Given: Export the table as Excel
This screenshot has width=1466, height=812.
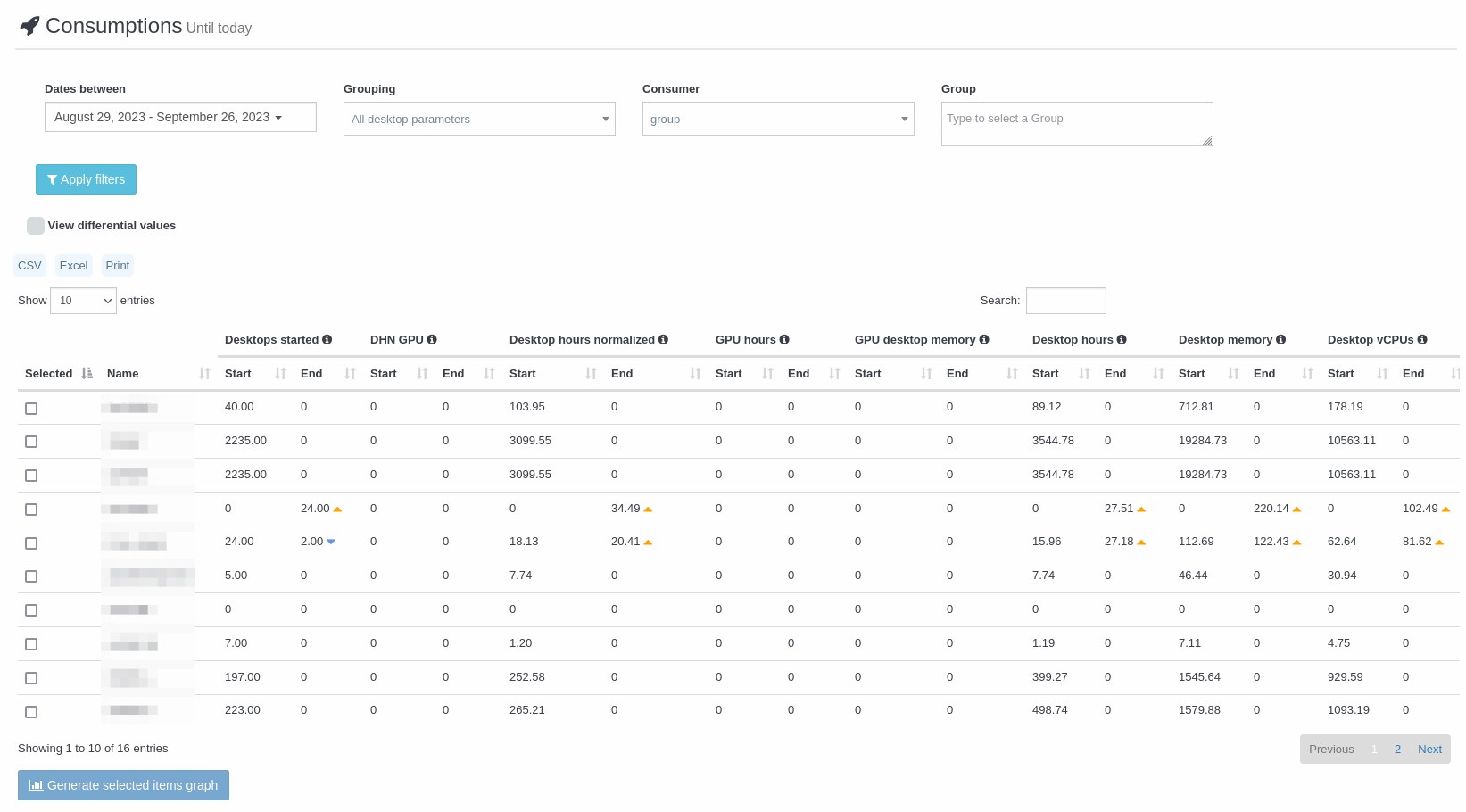Looking at the screenshot, I should 73,266.
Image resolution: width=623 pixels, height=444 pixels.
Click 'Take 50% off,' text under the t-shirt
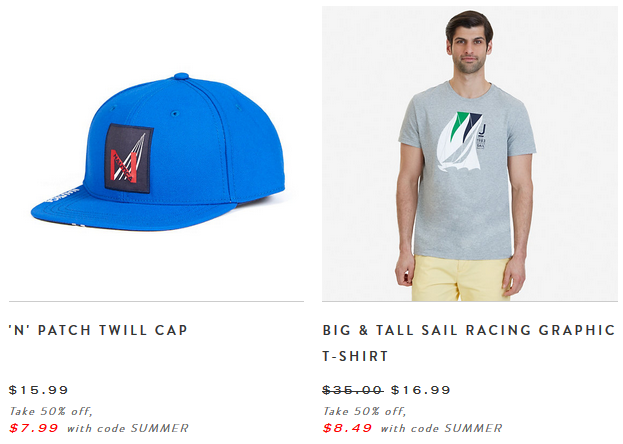(x=364, y=411)
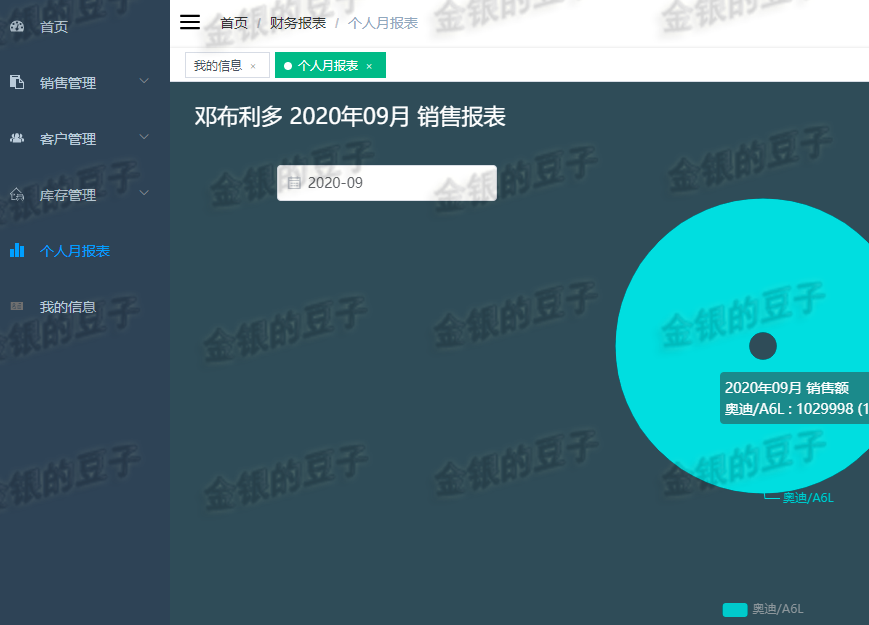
• • • • •
*Task statement*: Give an exact copy of the listing, without its pictures.

*Task result*:
Given: Export the table as Excel
This screenshot has width=1466, height=812.
Looking at the screenshot, I should 73,266.
Image resolution: width=623 pixels, height=444 pixels.
Click 'Take 50% off,' text under the t-shirt
(x=364, y=411)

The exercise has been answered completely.